* [Exercise]:
Can you reproduce only the part of the listing that opens with the line containing "Screen dimensions: 700x440" and closes with the line containing "will [733, 22].", with "Screen dimensions" substituted by "Display size" and nothing else changed?

=== Information supplied ===

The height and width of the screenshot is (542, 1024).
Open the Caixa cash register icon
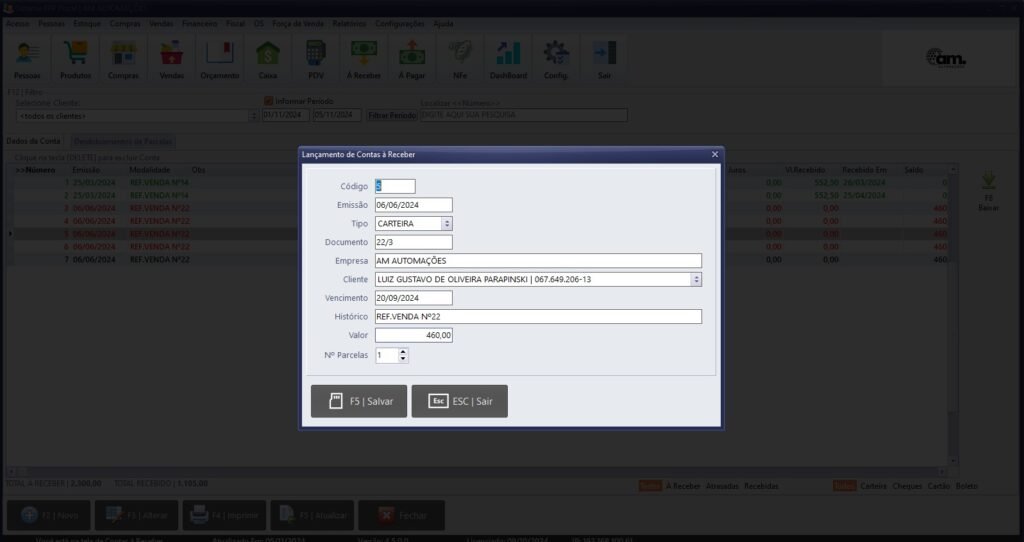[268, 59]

===
=== Information supplied ===

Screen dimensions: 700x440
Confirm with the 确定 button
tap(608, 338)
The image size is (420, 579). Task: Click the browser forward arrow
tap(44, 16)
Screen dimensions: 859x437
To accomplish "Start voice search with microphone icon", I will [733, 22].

===

* [Solution below]:
Display size: 700x440
Confirm with the 确定 button
tap(608, 338)
The image size is (420, 579). Task: Click the browser forward arrow
tap(44, 16)
Display size: 859x437
To accomplish "Start voice search with microphone icon", I will [733, 22].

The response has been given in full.